A week since, the New York Evening Post, on the authority of the publishers of the work, stated that they were then printing the fiftieth thousand copies, making 100,000 volumes issued in eight weeks—a fact without precedent in the history of book publishing in this country. The demand continues without abatement.
We would here correct an erroneous impression that has gone abroad, probably growing out of the following statement by the Evening Post:
"Dr. Bailey, the faithful editor of that paper, enclosed one hundred dollars in a note to Mrs. Stowe one day, with a request that she should send him as good a story for the Era as she could afford to write for that amount of money.
"After the lapse of some weeks, a few sheets of Uncle Tom's Cabin were forwarded to the Doctor, and in due season appeared in the Era. The following week, more sheets arrived and were published. The story grew on her hands, and expanded as she progressed, and instead of being a tale of ordinary magazine dimensions, as was anticipated, it swelled to the proportions of a two volume novel, and instead of being closed in a month, it has been a most attractive feature for more than a year. Of course, Mrs. Stowe's liberality, as well as her talent, were appreciated by the Doctor, who sent her seasonably two hundred dollars more, besides assuring to her an interest in the sale of the book."
Subsequently to this, we made another remittance to Mrs. Stowe, the amount being determined by her, to whose judgment we submitted the matter. The statement that in addition we assured "to her an interest in the sale of the book," seems to imply that we bought the copyright, and had the book published. This is a mistake. Authors are not the best paid class in the world, and our rule is, to let those whom we employ, retain the right to their own productions. Mrs. Stowe secured the copyright to herself, and made her own arrangements with Jewett & Co. for the publication of the work, so that whatever profits inure from it, are shared by herself and publishers. We have no part in them, and no interest, save the deep pleasure we take in seeing one of our contributors reaping so bountiful a harvest from her arduous, well-directed labors.

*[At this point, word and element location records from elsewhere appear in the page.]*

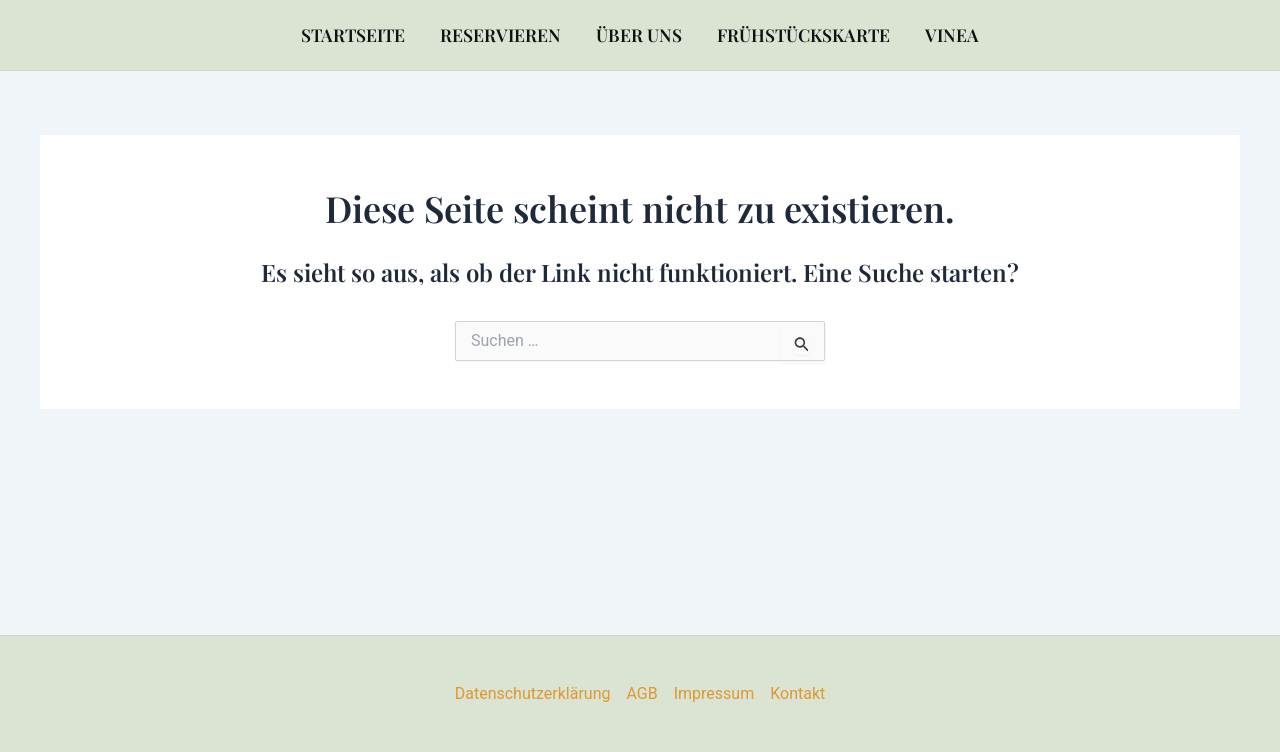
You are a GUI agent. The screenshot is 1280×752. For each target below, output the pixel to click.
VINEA (952, 34)
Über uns (639, 34)
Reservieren (500, 34)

Since the Era was commenced, a little more than five years ago, six popular literary works have been made up from contributions in its Literary Department, copyrighted by their authors, and issued in book form. We have paid liberally for them, but derived no pecuniary benefit, except so far as they may have aided in the extension of our subscription list. This, with the additional interest and efficiency they have given to the Era, we consider a satisfactory return for the outlay.